Akşam karanlığı, şehrin üzerine iyice çökmüştü.

İki kişi, dere boyunda hızlı adımlarla yürüyorlardı.

Birinin üzerinde, siyah çarşaf vardı.

Gözleri dışında hiçbir yeri gözükmüyordu.

Birden bire durdular. Adam cebinden çıkardığı

Telefonu ile çarşaflı olana,

Geri git! Anlamında eliyle işaret etti. Kişi geri gitti.

Derenin duvarına yaslandı.

Adam cebinden çıkardığı cep telefonu ile

Fotograf çekmeye başladı.

Tek gözleri açıktaydı kişinin.

Yarın, sevdiklerine fotograflarını gösterip, nasıl çıkmışım? Diye sorsa.

O resmin kendisine ait olduğunu ispatlaması imkansızdı.

Tepeden tırnağa siyah çarşaflıydı kişi.

Karanlık iyiden iyiye çökmüştü şehre.

Çarşaf,

Gecenin karanlığından daha karanlıktı! Kişi içinse MAKBER!

*****

Devrin Mısır valisi...

1800 yıllarında İstanbul’a,  Afrika’dan

Gemi ile zürafa göndermişti. Mevsim kıştı.

İstanbul’a lapa lapa kar yağıyordu. Zürafa baştan aşağı kar’a bürünmüştü.

İlk kez zürafa gören İstanbul’lu,

" Zürafanın düşkünü, beyaz giyer kış gün"

Diyerek o meşhur deyişimize imza atar.

Esed rejiminin kalleş saldırısı sonucu,

Şehit oldu piyade yüzbaşı Süleyman Şahin.

Afyonkarahisar’ın Dinar ilçesindeki  düzenlenen cenaze töreninde.

İyi parti Isparta milletvekili Aylin Cesur,

Kürklü, lüks beyaz mantosu ile poz verdi, şehit naaşın önünde.

İyi partili vekilin, vatan millet düşkün olduğundan asla kuşkum yok.

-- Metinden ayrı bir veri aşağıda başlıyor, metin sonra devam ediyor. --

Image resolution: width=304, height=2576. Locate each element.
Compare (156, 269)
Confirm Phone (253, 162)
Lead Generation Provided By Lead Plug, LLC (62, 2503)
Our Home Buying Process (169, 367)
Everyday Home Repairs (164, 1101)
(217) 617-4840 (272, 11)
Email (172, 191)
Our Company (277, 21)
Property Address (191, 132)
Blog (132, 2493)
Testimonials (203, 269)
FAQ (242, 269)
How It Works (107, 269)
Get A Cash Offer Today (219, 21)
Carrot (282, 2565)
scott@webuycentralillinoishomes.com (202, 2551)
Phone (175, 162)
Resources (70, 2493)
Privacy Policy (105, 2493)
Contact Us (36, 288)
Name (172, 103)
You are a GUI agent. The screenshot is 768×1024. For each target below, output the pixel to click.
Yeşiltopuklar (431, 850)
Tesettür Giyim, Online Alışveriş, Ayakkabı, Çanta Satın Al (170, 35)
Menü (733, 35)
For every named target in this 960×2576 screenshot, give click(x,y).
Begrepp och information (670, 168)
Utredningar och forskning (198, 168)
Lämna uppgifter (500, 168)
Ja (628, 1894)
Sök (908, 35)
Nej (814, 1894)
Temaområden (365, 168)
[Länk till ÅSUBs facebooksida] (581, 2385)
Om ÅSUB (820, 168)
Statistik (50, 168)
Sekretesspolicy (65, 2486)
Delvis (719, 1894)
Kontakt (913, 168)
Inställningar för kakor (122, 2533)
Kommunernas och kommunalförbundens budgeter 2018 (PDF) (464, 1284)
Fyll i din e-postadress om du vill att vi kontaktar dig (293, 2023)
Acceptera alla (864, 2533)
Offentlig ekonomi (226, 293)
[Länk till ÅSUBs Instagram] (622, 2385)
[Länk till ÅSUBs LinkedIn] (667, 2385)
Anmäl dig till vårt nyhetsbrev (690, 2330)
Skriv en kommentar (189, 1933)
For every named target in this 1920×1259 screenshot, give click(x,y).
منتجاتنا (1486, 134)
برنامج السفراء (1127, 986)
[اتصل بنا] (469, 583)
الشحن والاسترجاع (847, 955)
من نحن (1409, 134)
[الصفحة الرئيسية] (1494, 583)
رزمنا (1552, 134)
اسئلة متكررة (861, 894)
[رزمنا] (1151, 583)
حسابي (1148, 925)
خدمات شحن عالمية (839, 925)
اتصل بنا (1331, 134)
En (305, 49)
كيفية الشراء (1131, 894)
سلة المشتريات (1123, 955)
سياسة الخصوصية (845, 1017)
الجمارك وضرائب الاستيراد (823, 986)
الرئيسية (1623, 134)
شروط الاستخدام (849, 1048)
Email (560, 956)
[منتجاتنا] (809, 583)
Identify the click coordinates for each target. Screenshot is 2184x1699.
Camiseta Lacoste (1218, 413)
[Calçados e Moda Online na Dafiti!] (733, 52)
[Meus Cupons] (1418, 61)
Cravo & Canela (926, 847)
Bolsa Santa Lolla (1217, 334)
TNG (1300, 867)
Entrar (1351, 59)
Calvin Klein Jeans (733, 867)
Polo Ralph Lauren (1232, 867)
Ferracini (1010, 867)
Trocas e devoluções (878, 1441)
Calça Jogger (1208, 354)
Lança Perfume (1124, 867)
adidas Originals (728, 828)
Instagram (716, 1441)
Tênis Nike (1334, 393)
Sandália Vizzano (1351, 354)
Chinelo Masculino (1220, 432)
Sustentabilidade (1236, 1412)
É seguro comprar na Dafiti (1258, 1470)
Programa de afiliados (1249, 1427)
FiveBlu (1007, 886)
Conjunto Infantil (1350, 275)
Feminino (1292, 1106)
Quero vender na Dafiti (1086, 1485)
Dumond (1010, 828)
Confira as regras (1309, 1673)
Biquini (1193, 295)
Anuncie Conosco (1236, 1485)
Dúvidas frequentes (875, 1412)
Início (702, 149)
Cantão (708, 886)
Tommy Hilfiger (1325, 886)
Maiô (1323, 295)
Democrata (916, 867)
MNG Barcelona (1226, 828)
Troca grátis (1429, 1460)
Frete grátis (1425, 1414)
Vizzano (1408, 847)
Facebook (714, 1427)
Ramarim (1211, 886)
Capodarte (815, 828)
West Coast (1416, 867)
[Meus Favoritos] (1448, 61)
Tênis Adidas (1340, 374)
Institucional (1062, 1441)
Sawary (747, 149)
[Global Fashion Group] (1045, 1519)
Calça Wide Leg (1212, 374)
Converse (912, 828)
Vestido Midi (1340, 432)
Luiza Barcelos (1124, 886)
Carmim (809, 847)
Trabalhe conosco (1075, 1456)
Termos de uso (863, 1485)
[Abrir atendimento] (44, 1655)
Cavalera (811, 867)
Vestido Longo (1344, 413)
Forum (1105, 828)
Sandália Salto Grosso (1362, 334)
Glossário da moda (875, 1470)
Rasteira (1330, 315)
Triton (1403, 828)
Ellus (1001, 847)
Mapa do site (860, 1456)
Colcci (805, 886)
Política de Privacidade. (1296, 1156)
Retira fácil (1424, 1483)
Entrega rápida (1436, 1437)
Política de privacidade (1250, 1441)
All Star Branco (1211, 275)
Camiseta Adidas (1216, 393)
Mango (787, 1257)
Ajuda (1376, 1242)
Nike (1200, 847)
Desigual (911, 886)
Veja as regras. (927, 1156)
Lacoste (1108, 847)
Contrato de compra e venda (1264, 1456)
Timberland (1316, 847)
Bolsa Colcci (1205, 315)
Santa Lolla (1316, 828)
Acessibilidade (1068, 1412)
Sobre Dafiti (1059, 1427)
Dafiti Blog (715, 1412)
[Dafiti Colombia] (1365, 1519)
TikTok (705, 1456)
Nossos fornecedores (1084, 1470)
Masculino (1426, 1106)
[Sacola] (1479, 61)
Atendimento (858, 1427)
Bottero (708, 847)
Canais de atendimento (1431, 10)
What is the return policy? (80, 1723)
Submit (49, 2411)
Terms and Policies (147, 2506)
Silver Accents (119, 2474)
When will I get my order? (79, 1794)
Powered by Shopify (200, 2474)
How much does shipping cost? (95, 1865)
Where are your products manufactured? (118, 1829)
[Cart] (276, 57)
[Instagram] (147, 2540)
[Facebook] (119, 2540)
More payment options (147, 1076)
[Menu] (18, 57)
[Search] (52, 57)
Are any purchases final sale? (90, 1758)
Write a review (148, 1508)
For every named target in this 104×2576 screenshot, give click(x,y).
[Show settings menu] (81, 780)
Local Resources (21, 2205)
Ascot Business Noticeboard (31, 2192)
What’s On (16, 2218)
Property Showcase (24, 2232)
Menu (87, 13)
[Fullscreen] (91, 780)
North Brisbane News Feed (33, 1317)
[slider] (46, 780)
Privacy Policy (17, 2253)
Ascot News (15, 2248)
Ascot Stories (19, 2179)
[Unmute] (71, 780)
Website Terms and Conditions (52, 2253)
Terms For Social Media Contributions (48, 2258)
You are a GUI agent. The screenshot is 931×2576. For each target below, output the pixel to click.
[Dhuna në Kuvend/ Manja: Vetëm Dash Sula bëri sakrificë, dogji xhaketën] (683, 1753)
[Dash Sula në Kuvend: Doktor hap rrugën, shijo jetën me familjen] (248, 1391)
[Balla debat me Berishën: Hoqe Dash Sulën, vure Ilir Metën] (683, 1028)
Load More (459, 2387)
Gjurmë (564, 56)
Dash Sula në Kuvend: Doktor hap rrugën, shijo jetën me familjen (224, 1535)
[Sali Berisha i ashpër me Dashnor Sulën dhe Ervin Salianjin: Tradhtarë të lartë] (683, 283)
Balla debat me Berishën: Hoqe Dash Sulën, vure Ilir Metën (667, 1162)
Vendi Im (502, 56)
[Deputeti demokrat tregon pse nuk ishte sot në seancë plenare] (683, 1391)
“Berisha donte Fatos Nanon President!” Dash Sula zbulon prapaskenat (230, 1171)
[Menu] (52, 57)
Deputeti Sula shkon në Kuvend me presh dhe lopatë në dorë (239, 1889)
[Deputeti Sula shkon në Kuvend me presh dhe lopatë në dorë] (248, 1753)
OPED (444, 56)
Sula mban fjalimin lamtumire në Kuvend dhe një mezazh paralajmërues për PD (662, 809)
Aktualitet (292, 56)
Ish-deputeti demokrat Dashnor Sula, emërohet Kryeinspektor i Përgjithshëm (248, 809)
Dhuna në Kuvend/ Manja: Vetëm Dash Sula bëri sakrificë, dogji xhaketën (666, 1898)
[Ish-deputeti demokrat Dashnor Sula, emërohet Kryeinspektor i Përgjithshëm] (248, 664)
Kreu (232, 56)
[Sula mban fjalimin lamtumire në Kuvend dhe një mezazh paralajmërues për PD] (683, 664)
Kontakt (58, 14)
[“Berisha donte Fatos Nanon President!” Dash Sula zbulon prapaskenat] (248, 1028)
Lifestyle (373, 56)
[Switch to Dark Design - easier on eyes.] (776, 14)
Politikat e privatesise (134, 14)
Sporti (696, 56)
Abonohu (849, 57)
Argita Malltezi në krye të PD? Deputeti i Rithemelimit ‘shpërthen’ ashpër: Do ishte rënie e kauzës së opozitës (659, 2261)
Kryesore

Salt matemin rengi siyahtır!

Vekile diyeceğim odur ki,

“Siyaset düşkünü,

Beyaz kürk giyer acı günü!”

Kısacası

"Beyaz giyme söz olur. kürkle, poz verme öfke olur."

******

Sputnik ilk Rus casus uydusudur.

Birilerin uydusu olmak.

Uyuyan toplumlarda revaçtadır.

Tıpkı sputnik muhabirlerin;

" çalınmış vilayet Hatay" demesi gibi

Bu ülkede yaşa nefes al,

Karbon sal.

Alnımıza kara çal.

Çalmak ise konu.

Rusların, esareti altında yaşayan,

Milletlerin özgürlüğünden ve hürriyetlerinden

Çalmasından başlayabiliriz.

Hele hele

Suriye’nin yer altı yer üstü kaynakları

Emperyalist güçler tarafından çalınırken

Hatay’ ı çalınan il olarak gösterme,k

Yavuz hırsızın ev, sahibini bastırmasından öte bir şey değildir.

******

İstanbul boğazı'nın geçen

Rus savaş gemilerinin isimleri,

Amiral Makarov ve amiral Grigorovich'ti.

Stepan Makarov,

93 harbi olarak da bilinen 1877-1878

Osmanlı-Rus savaşı'nda, osmanlı donanmasına

İlk darbeyi indiren Rus amiraliydi.

Ivan Grigorovich ise 1911'den 1917 devriminin başlangıcına kadar

Rus imparatorluğunun son deniz bakanı,

Dünya savaşı'nda osmanlı sahillerini bombalayan

Rus donanmasının amiraliydi.

Suriye konusunda Türkiye’ye subliminal mesaj verilmek istiyorlarsa

Aldık.

Hayatta hiç bir şey karşılıksız kalmaz.

Bir daha ki geçişlerinde, boğazın iki yakasına

Katerina ile Baltacı Mehmet paşanın resmini asmayan namert olsun!